On Adversarial Futurism

For the most part of our history as human beings, forecasting meant listening carefully to the subtle hints given by bigger, often mysterious entities, getting in tune with them, so to speak. Yet, in the last ten years — or so —this process of “getting in tune” seems to have dramatically changed. Most past ages historians would dismiss a mere ten years time span as an irrelevant whim in the slow and long course of events, but what happened in this short time changed the way we look into the future. Exactly as it occurred with space, money, or people around us, we got used to some sort of immediate intimacy. You did it this morning when checking the weather through an online app instead of looking out the window and interpreting the thickness of clouds or where the wind blows. What we do as users tells only one side of the story, and not necessarily the most relevant, especially because it doesn’t make much sense to hold the isolated individual responsible for the collective implications of structural arrangements of infrastructures and their embedded temporality.
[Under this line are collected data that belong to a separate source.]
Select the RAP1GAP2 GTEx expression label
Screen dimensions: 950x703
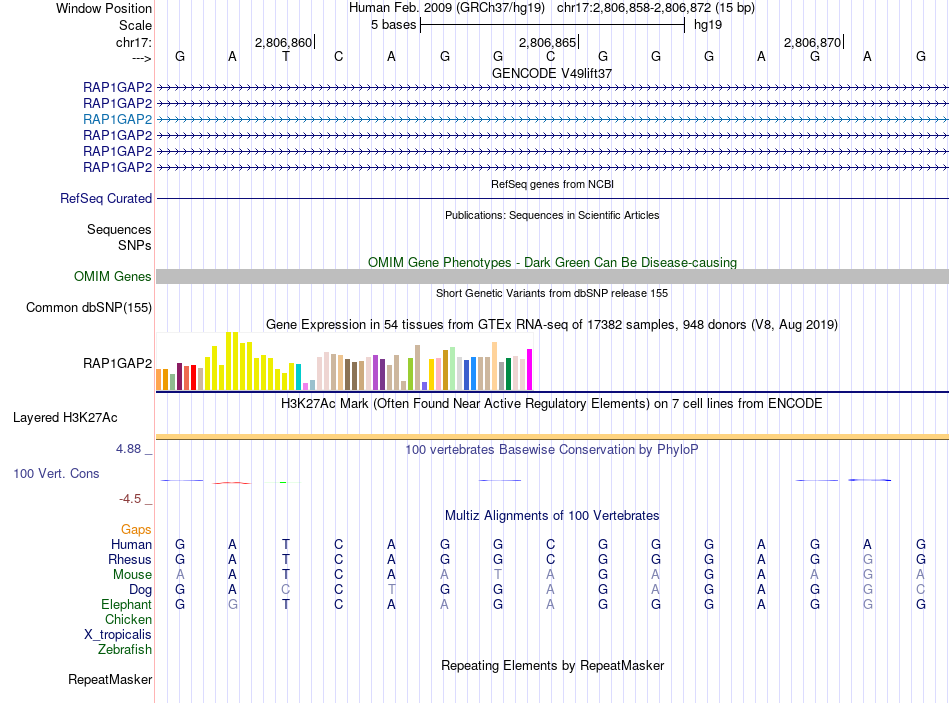point(118,364)
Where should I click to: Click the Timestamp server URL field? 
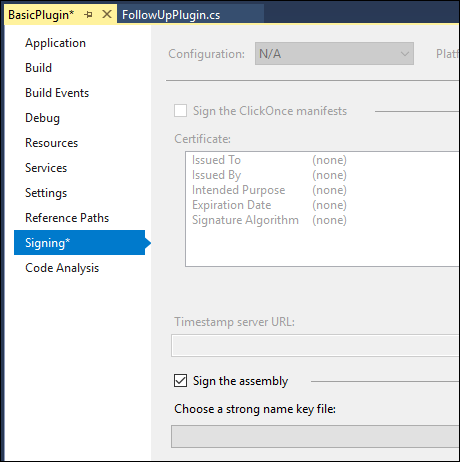pos(315,346)
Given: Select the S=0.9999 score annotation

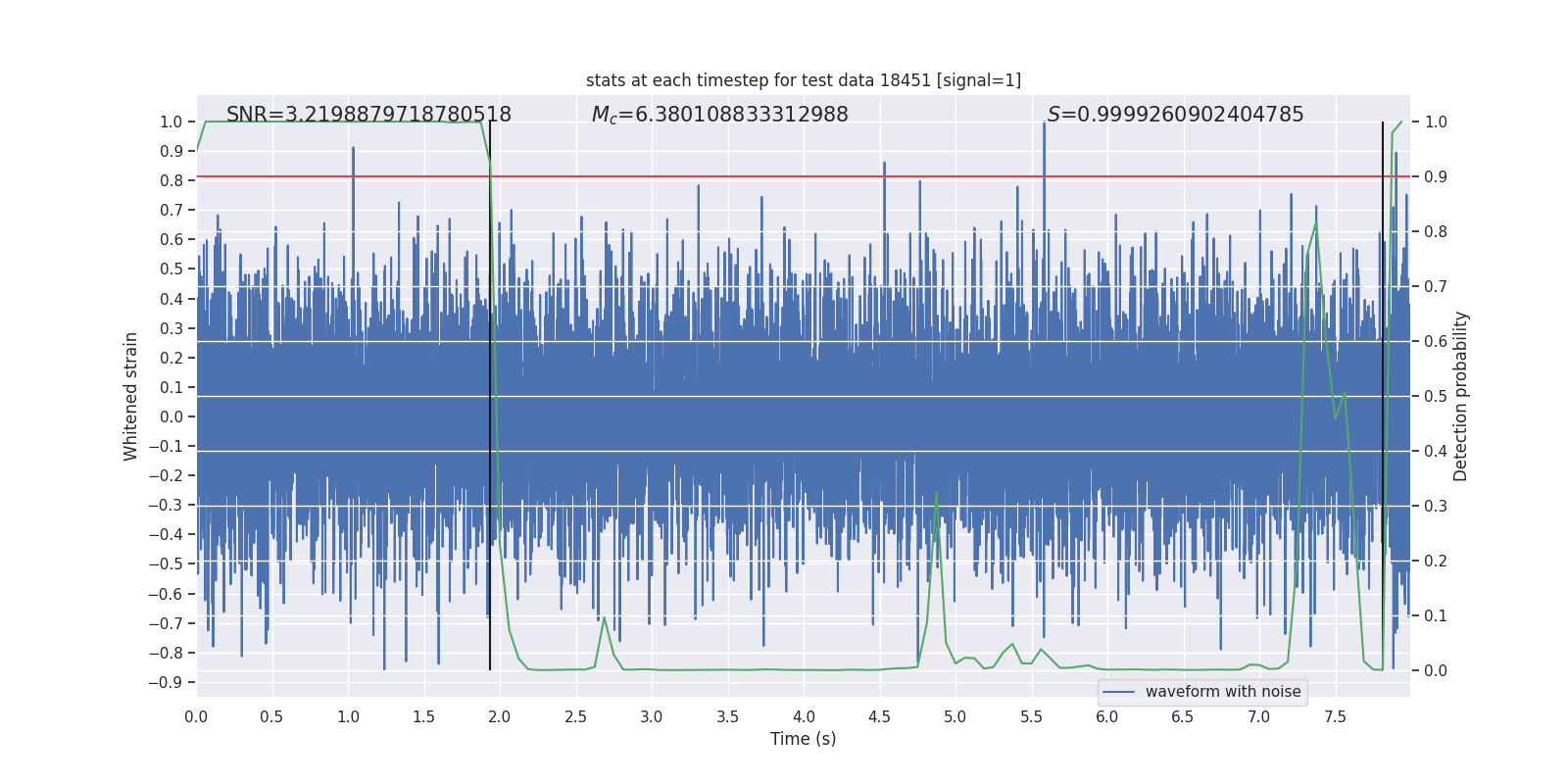Looking at the screenshot, I should (1175, 115).
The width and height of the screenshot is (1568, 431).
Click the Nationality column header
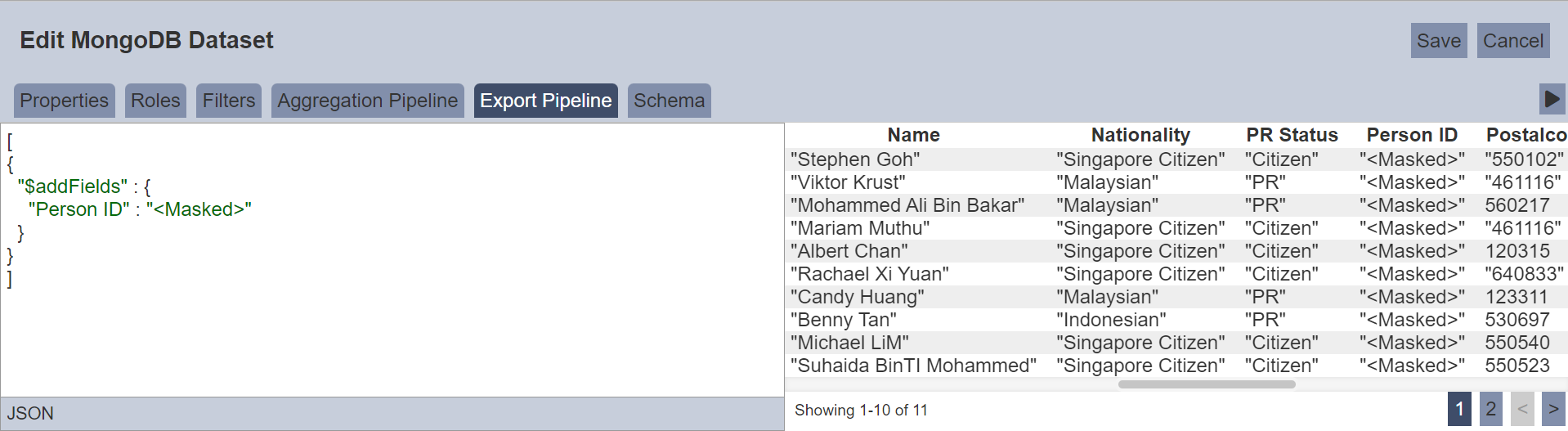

Predicting the future is the great business of the present. If Vladan Joler and Kate Crawford are right, the whole big data is only the entry point of a huge quantification process of human and non-human life at a planetary scale, which has prediction as its ultimate goal1. On another screen next to me, a Black Mirror episode is playing, it asks me to pick up a different storyline in an apparently uncanny maze of possibilities that are obviously already embedded in the script. The funny thing is that the whole narrative is about changing the future by taking different paths, however, at some point, the story itself appears to be controlled by an alien entity coming from the future, which — as an ultimate twist of fate —would be Netflix itself. I’m not sure whether this episode is scary, funny, self-consciously ironic, or mocking the fan of pay-per-view dystopias. What I’m pretty sure is that the future is a valuable currency in the current mainstream fiction economy. This seems to contradict what Mark Fisher used to say about the “cancellation of future” and the booming of nostalgia.Or maybe not, maybe it’s a new kind of nostalgia for the future, an emotional and practical inconsistency that actually make sense in a historical moment, when the lack of agency that most people feel spans over imagination itself, letting alone politically relevant action.

Autoliv-extraction-classification,unknown author, taken from https://www.extremetech.com/extreme/193402-what-is-night-vision-how-does-it-work-and-do-i-really-need-it-in-my-next-car

The obsession for the future certainly exposes some inability to deal with a messy present. I don’t want to sound too conclusive here, and the proof is that I’m myself involved in a little project whose aim is, indeed, playing with the future. The project is called Automated Control Wars (ACW), which is the brainchild of a small group of artists, scholars, and activists called Becoming. In the best tradition of speculative fiction, ACW is a workshop based-game aimed to materialize the real-but-as-yet-unnamed, the imagined-but-as-yet-not-real, or the yet-to-come through role-playing in a performative game, where different visions of the world are shaped as opposed strategies. Specific tactics or manoeuvres are then deployed by each role in a fight for survival in an increasingly complex environment, where fungi or autonomous machines have at least as much agency as the humans do.

In a series of subsequent iterations of the game, we have been designing some simple game dynamics — called “accelerators” —to connect existing technological and political issues with their projections in possible futures. It is just a little experiment that — depending on the occasion and details in the set-up —can work either as a didactic tool for critical thinking, as a scenario-building tool for experimental designers, a funny test-pool for artists and writers, or even as a narrative device to test new techno-political strategies.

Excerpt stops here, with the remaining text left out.